**Trecho do texto:**
O catarinense Estevão gosta de orar nu para se sentir mais próximo da natureza. Ele já foi expulso de uma igreja

Um paraíso ecológico, nenhuma roupa e… a Bíblia Sagrada. Pode parecer contraditório, mas naturismo também é coisa de crente. Isso mesmo: no Rio, até mesmo pastores evangélicos se bronzeiam como vieram ao mundo nas praias freqüentadas por nudistas. Membro de tradicional igreja evangélica há sete anos e naturista há 15, o comerciante Carlos Moreira, 44 anos, é um dos que defendem que não há barreiras entre a religião e o nu. “O pecado não está no corpo despido, mas, sim, na malícia das pessoas. Meu coração é puro”, argumenta.

A comunhão entre Deus e nudismo custou caro ao arquiteto curitibano Estevão Prestes, 31 anos. Evangélico há 14 anos e freqüentador da Praia do Pinho (Santa Catarina) há três, ele foi expulso da Igreja do Evangelho Quadrangular, da qual foi professor da escola dominical. “Quando meus hábitos foram descobertos, fui chamado pelos pastores a um conselho. Houve a leitura de acusação formal de comportamento imoral”, conta Estevão, que hoje é membro da Igreja Presbiteriana. “Não escondo que sou naturista, mas também não ando com crachá. Os que sabem, me aceitam”, garante.

**Conteúdo dos dados:**
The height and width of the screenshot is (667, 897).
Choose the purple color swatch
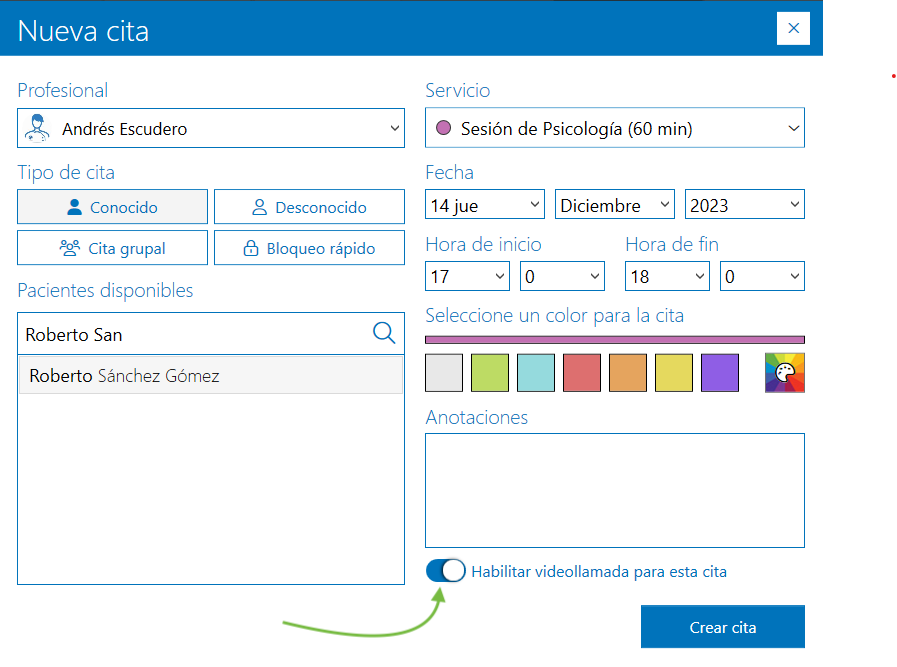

**Exercício breve:**
Prossiga com o texto sobre evangélicos que praticam o naturismo a partir da última frase apresentada. A listagem vem de uma fonte diferente da do texto.

**Resposta do exercício:**
Estevão gosta de orar sozinho na praia e de ler a Bíblia – nu, é claro: “A vivência naturista me aproxima da espiritualidade. Tenho momentos de comunhão com a natureza, com Deus e o com próximo”, justifica.

Pastora pentecostal também pratica nudismo

O nudismo evangélico é uma idéia é tão inovadora, que muitos preferem o anonimato, como a líder de instituição pentescostal há 15 anos, Márcia, 48 anos, que trocou o nome para não ser reconhecida por seus fiéis. A pastora se converteu ao naturismo há três anos, após visitar a Praia Olho de Boi, em Búzios. “Me encantei com o respeito e a pureza. Ser naturista é estar em contato pleno com o Senhor”, defende ela, que visita sítios de lazer e já frequentou a Praia do Abricó, no Recreio, interditada ao nudismo por força de liminar.

Márcia diz ter aprendido que o naturismo não tem conotação sensual. “Vemos a nudez com olhos do espírito, sem malícia”, ensina a pastora, que lamenta o preconceito que enfrenta. “A igreja evangélica está recheada de dogmas e tabus. Somos tolhidos de vermos o mundo como é. Não poderia abrir minhas opiniões aos fiéis. Causaria grande rebelião”, pondera a pastora naturista. Ela também compartilha a palavra de Deus com amigos em recantos de nudismo. “Certa vez, uma irmã estava com sérios problemas e prestei favores espirituais para ela ali mesmo, em um sítio de convívio naturista”, recorda.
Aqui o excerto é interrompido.